TASK ->
Transcribe every entry word for word.

Stored records ->
□ □ □ □ □

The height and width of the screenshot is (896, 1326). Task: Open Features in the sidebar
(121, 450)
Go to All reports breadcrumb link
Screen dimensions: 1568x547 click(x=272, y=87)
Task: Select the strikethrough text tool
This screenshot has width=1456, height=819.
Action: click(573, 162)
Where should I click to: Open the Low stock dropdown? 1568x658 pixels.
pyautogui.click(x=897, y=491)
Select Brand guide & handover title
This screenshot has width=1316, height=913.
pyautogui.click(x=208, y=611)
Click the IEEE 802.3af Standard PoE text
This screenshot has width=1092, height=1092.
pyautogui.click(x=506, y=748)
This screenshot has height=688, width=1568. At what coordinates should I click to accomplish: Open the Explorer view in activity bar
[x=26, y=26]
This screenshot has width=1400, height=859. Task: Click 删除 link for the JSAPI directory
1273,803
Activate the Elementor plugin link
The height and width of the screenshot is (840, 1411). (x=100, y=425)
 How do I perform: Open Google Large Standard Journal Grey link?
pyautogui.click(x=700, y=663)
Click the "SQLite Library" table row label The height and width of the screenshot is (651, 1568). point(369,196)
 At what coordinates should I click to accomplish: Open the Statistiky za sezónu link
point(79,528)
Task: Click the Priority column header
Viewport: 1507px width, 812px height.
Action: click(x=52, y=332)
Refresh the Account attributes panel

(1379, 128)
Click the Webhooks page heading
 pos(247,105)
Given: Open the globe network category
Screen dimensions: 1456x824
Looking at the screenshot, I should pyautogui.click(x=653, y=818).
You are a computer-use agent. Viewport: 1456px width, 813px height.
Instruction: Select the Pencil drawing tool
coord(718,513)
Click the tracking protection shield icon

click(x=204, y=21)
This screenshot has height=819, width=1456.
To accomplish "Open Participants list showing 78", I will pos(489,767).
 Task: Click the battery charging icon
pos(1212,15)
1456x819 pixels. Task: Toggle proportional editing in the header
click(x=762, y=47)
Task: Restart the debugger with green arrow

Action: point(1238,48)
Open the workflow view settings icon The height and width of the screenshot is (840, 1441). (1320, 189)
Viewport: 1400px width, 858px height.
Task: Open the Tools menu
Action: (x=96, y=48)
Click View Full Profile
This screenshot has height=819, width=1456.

□ □ □ □ □

ANSWER SPACE ->
The height and width of the screenshot is (896, 1326). Task: Open Features in the sidebar
(121, 450)
Go to All reports breadcrumb link
Screen dimensions: 1568x547 click(x=272, y=87)
Task: Select the strikethrough text tool
This screenshot has width=1456, height=819.
Action: click(573, 162)
Where should I click to: Open the Low stock dropdown? 1568x658 pixels.
pyautogui.click(x=897, y=491)
Select Brand guide & handover title
This screenshot has width=1316, height=913.
pyautogui.click(x=208, y=611)
Click the IEEE 802.3af Standard PoE text
This screenshot has width=1092, height=1092.
pyautogui.click(x=506, y=748)
This screenshot has height=688, width=1568. At what coordinates should I click to accomplish: Open the Explorer view in activity bar
[x=26, y=26]
This screenshot has width=1400, height=859. Task: Click 删除 link for the JSAPI directory
1273,803
Activate the Elementor plugin link
The height and width of the screenshot is (840, 1411). (x=100, y=425)
 How do I perform: Open Google Large Standard Journal Grey link?
pyautogui.click(x=700, y=663)
Click the "SQLite Library" table row label The height and width of the screenshot is (651, 1568). point(369,196)
 At what coordinates should I click to accomplish: Open the Statistiky za sezónu link
point(79,528)
Task: Click the Priority column header
Viewport: 1507px width, 812px height.
Action: click(x=52, y=332)
Refresh the Account attributes panel

(1379, 128)
Click the Webhooks page heading
 pos(247,105)
Given: Open the globe network category
Screen dimensions: 1456x824
Looking at the screenshot, I should pyautogui.click(x=653, y=818).
You are a computer-use agent. Viewport: 1456px width, 813px height.
Instruction: Select the Pencil drawing tool
coord(718,513)
Click the tracking protection shield icon

click(x=204, y=21)
This screenshot has height=819, width=1456.
To accomplish "Open Participants list showing 78", I will pos(489,767).
 Task: Click the battery charging icon
pos(1212,15)
1456x819 pixels. Task: Toggle proportional editing in the header
click(x=762, y=47)
Task: Restart the debugger with green arrow

Action: point(1238,48)
Open the workflow view settings icon The height and width of the screenshot is (840, 1441). (1320, 189)
Viewport: 1400px width, 858px height.
Task: Open the Tools menu
Action: (x=96, y=48)
Click View Full Profile
This screenshot has height=819, width=1456.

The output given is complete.